AutoMAP: Diagnose Your Microservice-based Web Applications Automatically
Abstract
The high complexity and dynamics of the microservice architecture make its application diagnosis extremely challenging. Static troubleshooting approaches may fail to obtain reliable model applies for frequently changing situations. Even if we know the calling dependency of services, we lack a more dynamic diagnosis mechanism due to the existence of indirect fault propagation. Besides, algorithm based on single metric usually fail to identify the root cause of anomaly, as single type of metric is not enough to characterize the anomalies occur in diverse services. In view of this, we design a novel tool, named AutoMAP, which enables dynamic generation of service correlations and automated diagnosis leveraging multiple types of metrics. In AutoMAP, we propose the concept of anomaly behavior graph to describe the correlations between services associated with different types of metrics. Two binary operations, as well as a similarity function on behavior graph are defined to help AutoMAP choose appropriate diagnosis metric in any particular scenario. Following the behavior graph, we design a heuristic investigation algorithm by using forward, self, and backward random walk, with an objective to identify the root cause services.
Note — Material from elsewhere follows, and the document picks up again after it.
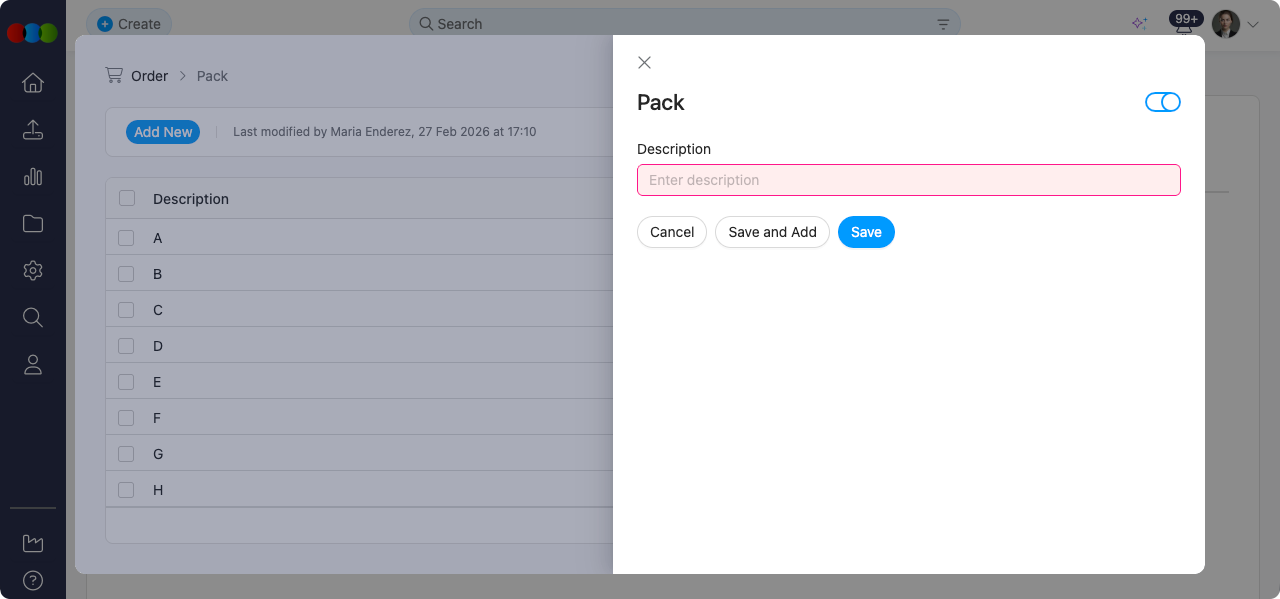Click the Save and Add button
To demonstrate the strengths of AutoMAP, we develop a prototype and evaluate it in both simulated environment and real-work enterprise cloud system. Experimental results clearly indicate that AutoMAP achieves over 90% precision, which significantly outperforms other selected baseline methods. AutoMAP can be quickly deployed in a variety of microservice-based systems without any system knowledge. It also supports introduction of various expert knowledge to improve accuracy.